Written task.
Duplicate each line of the records below, changing nothing.

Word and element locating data
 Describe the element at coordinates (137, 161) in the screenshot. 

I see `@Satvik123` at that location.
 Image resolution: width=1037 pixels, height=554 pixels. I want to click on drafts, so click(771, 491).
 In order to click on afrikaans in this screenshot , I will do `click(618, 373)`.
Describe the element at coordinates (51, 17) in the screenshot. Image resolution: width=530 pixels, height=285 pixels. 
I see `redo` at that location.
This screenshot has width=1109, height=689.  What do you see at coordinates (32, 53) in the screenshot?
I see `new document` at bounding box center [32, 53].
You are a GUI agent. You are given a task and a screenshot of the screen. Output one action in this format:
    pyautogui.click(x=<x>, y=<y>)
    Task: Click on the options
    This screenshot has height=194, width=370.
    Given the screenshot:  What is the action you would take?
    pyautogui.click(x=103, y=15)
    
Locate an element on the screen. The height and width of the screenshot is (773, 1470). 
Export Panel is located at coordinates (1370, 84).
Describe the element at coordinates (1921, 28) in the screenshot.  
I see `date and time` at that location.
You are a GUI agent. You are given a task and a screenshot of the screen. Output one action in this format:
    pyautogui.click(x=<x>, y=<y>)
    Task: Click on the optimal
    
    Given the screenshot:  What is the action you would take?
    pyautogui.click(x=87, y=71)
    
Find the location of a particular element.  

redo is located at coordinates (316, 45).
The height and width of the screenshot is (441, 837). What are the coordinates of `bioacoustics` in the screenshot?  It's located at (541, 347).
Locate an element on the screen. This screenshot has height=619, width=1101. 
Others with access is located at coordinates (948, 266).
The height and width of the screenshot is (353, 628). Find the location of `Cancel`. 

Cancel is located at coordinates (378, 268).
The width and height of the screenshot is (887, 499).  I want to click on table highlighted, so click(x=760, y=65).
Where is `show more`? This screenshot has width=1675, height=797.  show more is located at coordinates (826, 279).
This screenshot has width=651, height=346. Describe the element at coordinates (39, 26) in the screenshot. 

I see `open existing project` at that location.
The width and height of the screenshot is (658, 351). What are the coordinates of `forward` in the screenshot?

Reply.
 Describe the element at coordinates (137, 161) in the screenshot. 

I see `@Satvik123` at that location.
 Image resolution: width=1037 pixels, height=554 pixels. I want to click on drafts, so click(771, 491).
 In order to click on afrikaans in this screenshot , I will do `click(618, 373)`.
Describe the element at coordinates (51, 17) in the screenshot. Image resolution: width=530 pixels, height=285 pixels. 
I see `redo` at that location.
This screenshot has width=1109, height=689.  What do you see at coordinates (32, 53) in the screenshot?
I see `new document` at bounding box center [32, 53].
You are a GUI agent. You are given a task and a screenshot of the screen. Output one action in this format:
    pyautogui.click(x=<x>, y=<y>)
    Task: Click on the options
    This screenshot has height=194, width=370.
    Given the screenshot:  What is the action you would take?
    pyautogui.click(x=103, y=15)
    
Locate an element on the screen. The height and width of the screenshot is (773, 1470). 
Export Panel is located at coordinates (1370, 84).
Describe the element at coordinates (1921, 28) in the screenshot.  
I see `date and time` at that location.
You are a GUI agent. You are given a task and a screenshot of the screen. Output one action in this format:
    pyautogui.click(x=<x>, y=<y>)
    Task: Click on the optimal
    
    Given the screenshot:  What is the action you would take?
    pyautogui.click(x=87, y=71)
    
Find the location of a particular element.  

redo is located at coordinates (316, 45).
The height and width of the screenshot is (441, 837). What are the coordinates of `bioacoustics` in the screenshot?  It's located at (541, 347).
Locate an element on the screen. This screenshot has height=619, width=1101. 
Others with access is located at coordinates (948, 266).
The height and width of the screenshot is (353, 628). Find the location of `Cancel`. 

Cancel is located at coordinates (378, 268).
The width and height of the screenshot is (887, 499).  I want to click on table highlighted, so click(x=760, y=65).
Where is `show more`? This screenshot has width=1675, height=797.  show more is located at coordinates (826, 279).
This screenshot has width=651, height=346. Describe the element at coordinates (39, 26) in the screenshot. 

I see `open existing project` at that location.
The width and height of the screenshot is (658, 351). What are the coordinates of `forward` in the screenshot?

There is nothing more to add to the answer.